**Task to carry out:**
Using the entries below, transcribe exactly the line containing "Click the Google Drive icon on Upload File" and each line that follows it to the end.

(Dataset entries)
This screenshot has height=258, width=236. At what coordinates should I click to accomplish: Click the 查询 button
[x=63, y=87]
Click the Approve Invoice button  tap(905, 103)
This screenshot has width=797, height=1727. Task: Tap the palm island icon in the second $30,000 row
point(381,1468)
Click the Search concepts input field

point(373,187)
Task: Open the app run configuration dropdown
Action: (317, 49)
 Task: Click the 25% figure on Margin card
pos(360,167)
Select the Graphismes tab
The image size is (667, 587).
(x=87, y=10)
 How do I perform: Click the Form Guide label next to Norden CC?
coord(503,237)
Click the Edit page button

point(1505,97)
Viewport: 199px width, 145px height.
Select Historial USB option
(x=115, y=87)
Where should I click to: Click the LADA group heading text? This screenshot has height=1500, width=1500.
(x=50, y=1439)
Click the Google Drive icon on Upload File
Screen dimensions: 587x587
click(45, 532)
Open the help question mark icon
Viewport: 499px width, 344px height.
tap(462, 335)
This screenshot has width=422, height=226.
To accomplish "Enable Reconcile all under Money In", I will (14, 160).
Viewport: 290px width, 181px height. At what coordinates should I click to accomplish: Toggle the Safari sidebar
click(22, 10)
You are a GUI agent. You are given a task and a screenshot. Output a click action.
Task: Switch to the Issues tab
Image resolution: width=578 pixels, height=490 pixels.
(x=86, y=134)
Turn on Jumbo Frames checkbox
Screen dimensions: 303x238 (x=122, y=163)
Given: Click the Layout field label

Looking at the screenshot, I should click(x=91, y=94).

**Final answer:**
Click the Google Drive icon on Upload File
Screen dimensions: 587x587
click(45, 532)
Open the help question mark icon
Viewport: 499px width, 344px height.
tap(462, 335)
This screenshot has width=422, height=226.
To accomplish "Enable Reconcile all under Money In", I will (14, 160).
Viewport: 290px width, 181px height. At what coordinates should I click to accomplish: Toggle the Safari sidebar
click(22, 10)
You are a GUI agent. You are given a task and a screenshot. Output a click action.
Task: Switch to the Issues tab
Image resolution: width=578 pixels, height=490 pixels.
(x=86, y=134)
Turn on Jumbo Frames checkbox
Screen dimensions: 303x238 (x=122, y=163)
Given: Click the Layout field label

Looking at the screenshot, I should click(x=91, y=94).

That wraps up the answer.